[Dataset items]
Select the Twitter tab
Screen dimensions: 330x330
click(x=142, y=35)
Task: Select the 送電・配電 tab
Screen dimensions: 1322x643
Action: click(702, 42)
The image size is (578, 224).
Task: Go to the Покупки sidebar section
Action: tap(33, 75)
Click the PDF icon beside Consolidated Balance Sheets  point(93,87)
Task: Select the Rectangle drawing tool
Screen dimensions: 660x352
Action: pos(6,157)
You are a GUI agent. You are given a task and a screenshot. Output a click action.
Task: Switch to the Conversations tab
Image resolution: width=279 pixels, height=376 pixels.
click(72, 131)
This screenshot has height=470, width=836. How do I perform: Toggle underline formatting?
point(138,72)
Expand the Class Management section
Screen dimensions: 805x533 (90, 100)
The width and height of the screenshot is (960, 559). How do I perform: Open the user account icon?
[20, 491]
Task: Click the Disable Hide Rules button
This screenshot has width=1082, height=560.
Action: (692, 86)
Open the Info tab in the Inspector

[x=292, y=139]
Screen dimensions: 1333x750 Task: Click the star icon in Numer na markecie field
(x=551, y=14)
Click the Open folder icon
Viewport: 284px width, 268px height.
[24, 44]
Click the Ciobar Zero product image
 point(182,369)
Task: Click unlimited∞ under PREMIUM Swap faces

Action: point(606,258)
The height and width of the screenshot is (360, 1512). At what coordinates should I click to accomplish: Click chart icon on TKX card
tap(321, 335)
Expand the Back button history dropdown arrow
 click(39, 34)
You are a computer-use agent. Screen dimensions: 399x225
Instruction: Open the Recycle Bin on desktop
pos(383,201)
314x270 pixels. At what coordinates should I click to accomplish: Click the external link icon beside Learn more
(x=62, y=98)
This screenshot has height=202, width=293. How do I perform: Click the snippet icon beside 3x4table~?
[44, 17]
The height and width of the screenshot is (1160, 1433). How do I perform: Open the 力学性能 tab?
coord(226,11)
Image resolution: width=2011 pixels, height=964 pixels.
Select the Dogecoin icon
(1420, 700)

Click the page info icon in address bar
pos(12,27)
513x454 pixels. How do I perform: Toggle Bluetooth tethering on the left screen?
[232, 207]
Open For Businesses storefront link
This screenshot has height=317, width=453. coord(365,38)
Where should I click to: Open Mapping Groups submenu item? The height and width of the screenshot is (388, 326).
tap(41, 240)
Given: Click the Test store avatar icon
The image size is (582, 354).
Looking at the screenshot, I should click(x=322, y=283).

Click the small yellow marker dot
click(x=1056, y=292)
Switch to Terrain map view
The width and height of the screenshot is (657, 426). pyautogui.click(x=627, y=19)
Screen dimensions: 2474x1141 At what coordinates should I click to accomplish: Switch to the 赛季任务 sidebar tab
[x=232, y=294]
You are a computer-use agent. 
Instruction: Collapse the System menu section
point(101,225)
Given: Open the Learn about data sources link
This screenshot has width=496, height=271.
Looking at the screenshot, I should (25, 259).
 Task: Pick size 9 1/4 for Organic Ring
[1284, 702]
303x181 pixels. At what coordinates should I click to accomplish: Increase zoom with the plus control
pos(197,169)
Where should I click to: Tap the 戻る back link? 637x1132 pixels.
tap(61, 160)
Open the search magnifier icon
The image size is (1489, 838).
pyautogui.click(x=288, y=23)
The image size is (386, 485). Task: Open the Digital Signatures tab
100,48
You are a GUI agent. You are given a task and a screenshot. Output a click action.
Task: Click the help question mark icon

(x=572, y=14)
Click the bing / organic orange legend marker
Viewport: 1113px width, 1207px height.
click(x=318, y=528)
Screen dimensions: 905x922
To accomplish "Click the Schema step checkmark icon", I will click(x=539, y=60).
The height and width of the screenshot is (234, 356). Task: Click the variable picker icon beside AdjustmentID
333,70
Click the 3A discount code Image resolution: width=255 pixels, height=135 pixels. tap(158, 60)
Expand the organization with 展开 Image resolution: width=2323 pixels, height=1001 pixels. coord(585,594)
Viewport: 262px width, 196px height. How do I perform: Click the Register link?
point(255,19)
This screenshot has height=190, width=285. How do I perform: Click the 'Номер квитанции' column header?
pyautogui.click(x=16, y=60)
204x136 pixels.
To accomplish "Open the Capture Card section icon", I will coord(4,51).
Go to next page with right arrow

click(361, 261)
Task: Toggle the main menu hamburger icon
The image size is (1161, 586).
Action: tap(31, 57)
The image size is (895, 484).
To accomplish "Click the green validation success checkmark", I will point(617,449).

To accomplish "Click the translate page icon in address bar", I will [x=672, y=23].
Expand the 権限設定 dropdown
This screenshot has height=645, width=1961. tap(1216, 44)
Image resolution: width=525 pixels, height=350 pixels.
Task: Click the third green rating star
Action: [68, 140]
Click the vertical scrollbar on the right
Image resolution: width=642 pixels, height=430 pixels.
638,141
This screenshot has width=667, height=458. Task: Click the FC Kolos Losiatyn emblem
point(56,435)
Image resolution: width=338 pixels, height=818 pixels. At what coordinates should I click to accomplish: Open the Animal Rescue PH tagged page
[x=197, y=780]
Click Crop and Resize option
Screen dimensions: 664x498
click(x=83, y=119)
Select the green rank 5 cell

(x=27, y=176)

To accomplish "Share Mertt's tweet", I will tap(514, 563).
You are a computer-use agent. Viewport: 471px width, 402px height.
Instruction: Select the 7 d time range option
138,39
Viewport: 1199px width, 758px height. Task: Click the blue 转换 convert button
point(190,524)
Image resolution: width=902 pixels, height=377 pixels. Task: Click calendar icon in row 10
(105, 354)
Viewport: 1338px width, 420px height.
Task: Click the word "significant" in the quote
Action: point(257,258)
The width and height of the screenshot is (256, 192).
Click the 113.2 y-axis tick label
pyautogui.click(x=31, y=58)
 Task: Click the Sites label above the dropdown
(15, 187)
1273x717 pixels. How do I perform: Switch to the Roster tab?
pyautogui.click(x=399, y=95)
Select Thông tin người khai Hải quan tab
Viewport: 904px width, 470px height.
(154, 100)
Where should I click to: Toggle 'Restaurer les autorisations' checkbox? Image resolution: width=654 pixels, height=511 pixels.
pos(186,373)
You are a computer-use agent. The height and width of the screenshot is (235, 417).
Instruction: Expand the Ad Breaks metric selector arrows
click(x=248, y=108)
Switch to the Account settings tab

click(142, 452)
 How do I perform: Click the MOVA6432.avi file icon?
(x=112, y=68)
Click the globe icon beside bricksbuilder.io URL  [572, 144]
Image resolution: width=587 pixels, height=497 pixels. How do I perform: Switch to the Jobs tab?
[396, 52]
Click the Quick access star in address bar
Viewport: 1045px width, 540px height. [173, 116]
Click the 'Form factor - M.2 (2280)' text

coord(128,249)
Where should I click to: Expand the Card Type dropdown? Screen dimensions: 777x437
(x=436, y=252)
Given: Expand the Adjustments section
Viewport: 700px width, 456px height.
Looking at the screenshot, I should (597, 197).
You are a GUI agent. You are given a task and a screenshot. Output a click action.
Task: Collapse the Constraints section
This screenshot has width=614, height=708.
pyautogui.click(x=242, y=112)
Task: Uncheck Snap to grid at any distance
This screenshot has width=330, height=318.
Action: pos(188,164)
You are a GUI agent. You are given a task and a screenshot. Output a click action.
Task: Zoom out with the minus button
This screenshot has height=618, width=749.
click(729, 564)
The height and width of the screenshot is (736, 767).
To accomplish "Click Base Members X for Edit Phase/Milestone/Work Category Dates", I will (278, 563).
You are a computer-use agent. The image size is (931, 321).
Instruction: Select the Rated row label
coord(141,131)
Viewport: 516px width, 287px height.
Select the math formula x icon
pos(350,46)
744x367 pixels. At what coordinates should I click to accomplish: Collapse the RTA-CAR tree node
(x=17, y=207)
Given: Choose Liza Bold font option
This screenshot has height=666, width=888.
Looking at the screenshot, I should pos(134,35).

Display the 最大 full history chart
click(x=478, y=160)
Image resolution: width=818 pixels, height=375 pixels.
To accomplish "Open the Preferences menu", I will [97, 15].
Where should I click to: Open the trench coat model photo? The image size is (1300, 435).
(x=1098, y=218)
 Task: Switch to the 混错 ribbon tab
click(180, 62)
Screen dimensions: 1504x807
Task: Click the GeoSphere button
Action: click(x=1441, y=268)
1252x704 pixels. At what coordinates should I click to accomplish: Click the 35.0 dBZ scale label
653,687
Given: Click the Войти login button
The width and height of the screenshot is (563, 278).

*Task goal*. Where a line of the entries contains the word "checkmark", count it, then state the total and nothing else.

*Task result*. 2